À partir de juillet 2026, les particuliers employeurs âgés de 70 à 79 ans ne pourront plus bénéficier de l’exonération de cotisations patronales pour l’emploi de salariés à domicile. Un décret publié le 8 avril 2026 modifie cet âge limite, le portant à 80 ans. Cette décision suscite des inquiétudes chez les seniors, qui voient leur budget se resserrer dans un contexte d’inflation croissante.
EN BREF
- Le décret réglementant l’emploi à domicile repousse l’exonération d’âge à 80 ans.
- Les seniors risquent une hausse significative de leurs dépenses pour l’aide à domicile.
- Une simulation montre une perte financière pouvant atteindre 255,60 € par an pour certains.
Cette exonération permettait jusqu’à présent d’alléger le coût des services à la personne pour environ 350 000 particuliers employeurs seniors en France. Avec l’augmentation de l’âge requis, de nombreux seniors devront désormais faire face à des frais supplémentaires pour les aides ménagères, assistants de vie ou jardiniers. Pierre, l’un de nos lecteurs, exprime son indignation : « Il n’y a pas de petites économies, le fisc récupère tout ce qu’il peut dans la poche des contribuables sans en faire de publicité dans les médias. »
Ce changement survient à une période où l’inflation pèse de plus en plus sur le pouvoir d’achat des Français. La hausse du salaire minimum, entrée en vigueur le 1er juin, a également entraîné une augmentation des cotisations, aggravant encore la situation financière des septuagénaires. Selon l’Observatoire de l’emploi à domicile, l’impact financier pour les particuliers employeurs sera notable, avec une augmentation évaluée à 15 % du coût de l’emploi.

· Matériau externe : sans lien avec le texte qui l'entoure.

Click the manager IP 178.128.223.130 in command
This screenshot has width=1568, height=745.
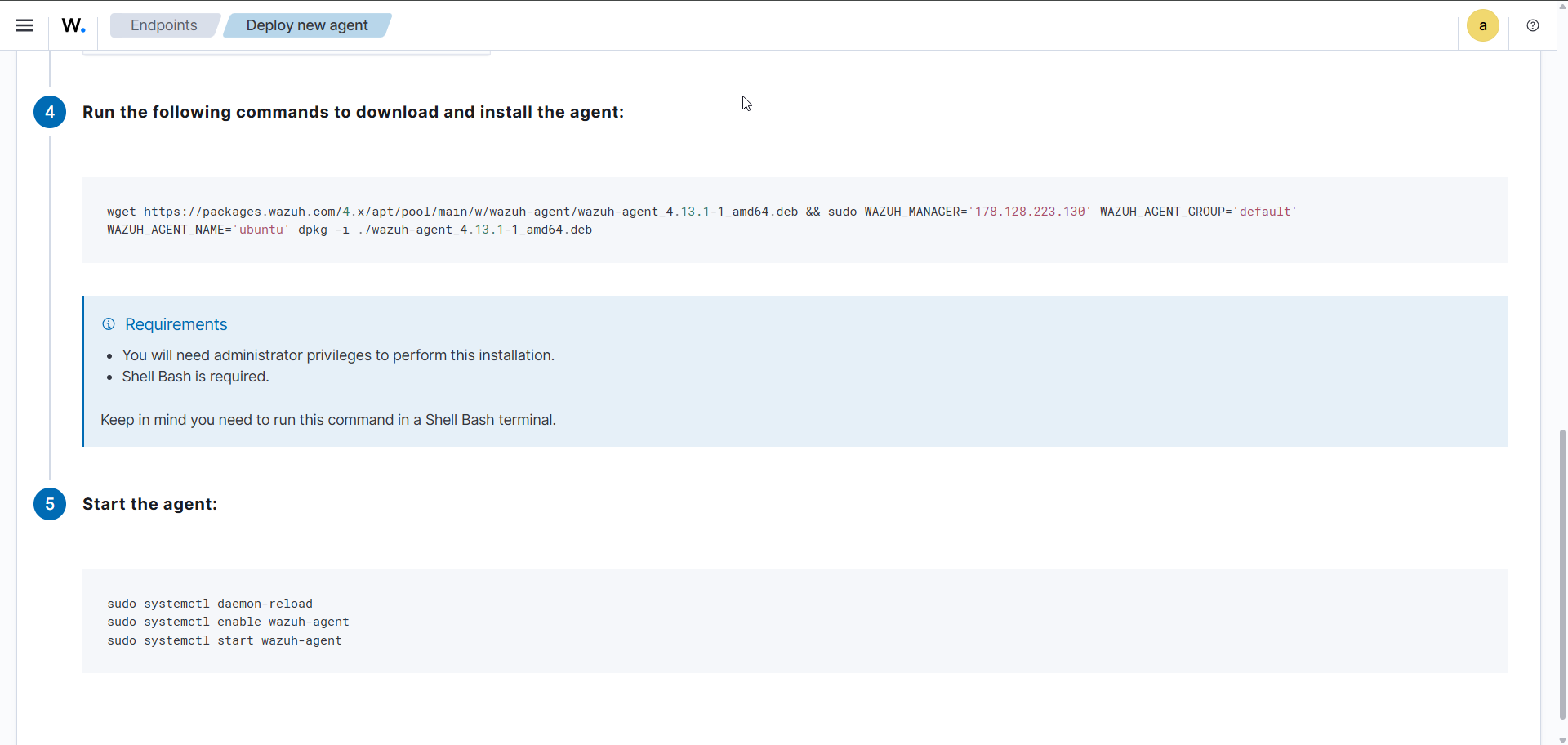[x=1030, y=212]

Pour illustrer cet impact, prenons l’exemple d’une aide-ménagère rémunérée 15 € net de l’heure, pour un total de 3 heures de travail par semaine. La différence de coût, après application du crédit d’impôt, pourrait atteindre 255,60 € sur l’année. Cela représente une perte significative pour de nombreux seniors, d’autant plus que la direction de la Sécurité sociale estime que cette mesure pourrait générer une économie d’environ 100 millions d’euros pour l’État.

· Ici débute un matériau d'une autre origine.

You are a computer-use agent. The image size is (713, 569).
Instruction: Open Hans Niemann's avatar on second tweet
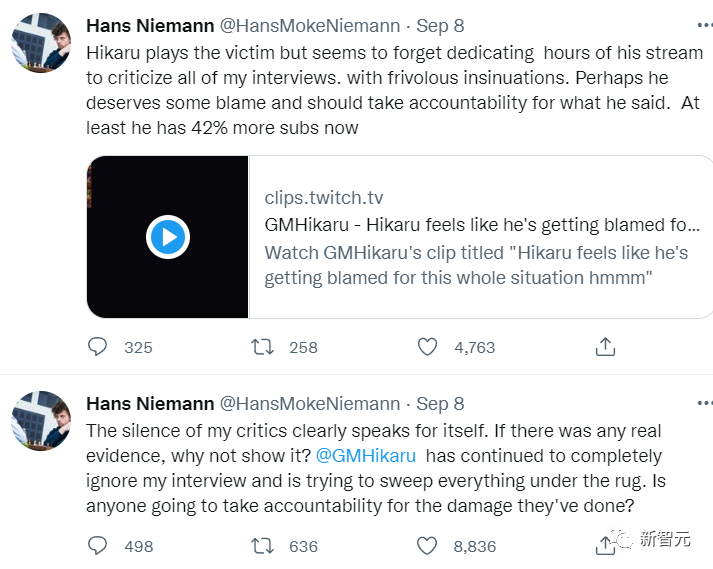41,421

Actuellement, l’exonération est automatique pour les employeurs de plus de 80 ans. Jusqu’à présent, les employeurs de 70 à 79 ans en bénéficiaient également, mais cette situation changera en juillet prochain. Il est à noter qu’une exonération peut encore être demandée si le conjoint de l’employeur a 80 ans ou plus, mais cela nécessite des démarches administratives et la présentation de pièces justificatives.
La question se pose désormais : comment les septuagénaires réagiront-ils face à ce surcoût ? Vont-ils accepter de payer ces nouvelles charges ou choisir de réduire les heures de travail de leurs employés pour maintenir leur budget ? Comme le souligne Pierre, le Chèque emploi service universel (Cesu) reste une solution précieuse pour ceux qui souhaitent éviter le travail dissimulé tout en respectant les droits de leurs salariés. La réponse à cette question dépendra de la situation financière de chaque ménage et de la perception des seniors face à la hausse des prix.
En somme, cette nouvelle réglementation pourrait avoir des répercussions importantes sur le marché de l’emploi à domicile et sur le quotidien des seniors. Les prochains mois seront décisifs pour évaluer l’impact réel de ces changements sur les budgets des particuliers employeurs.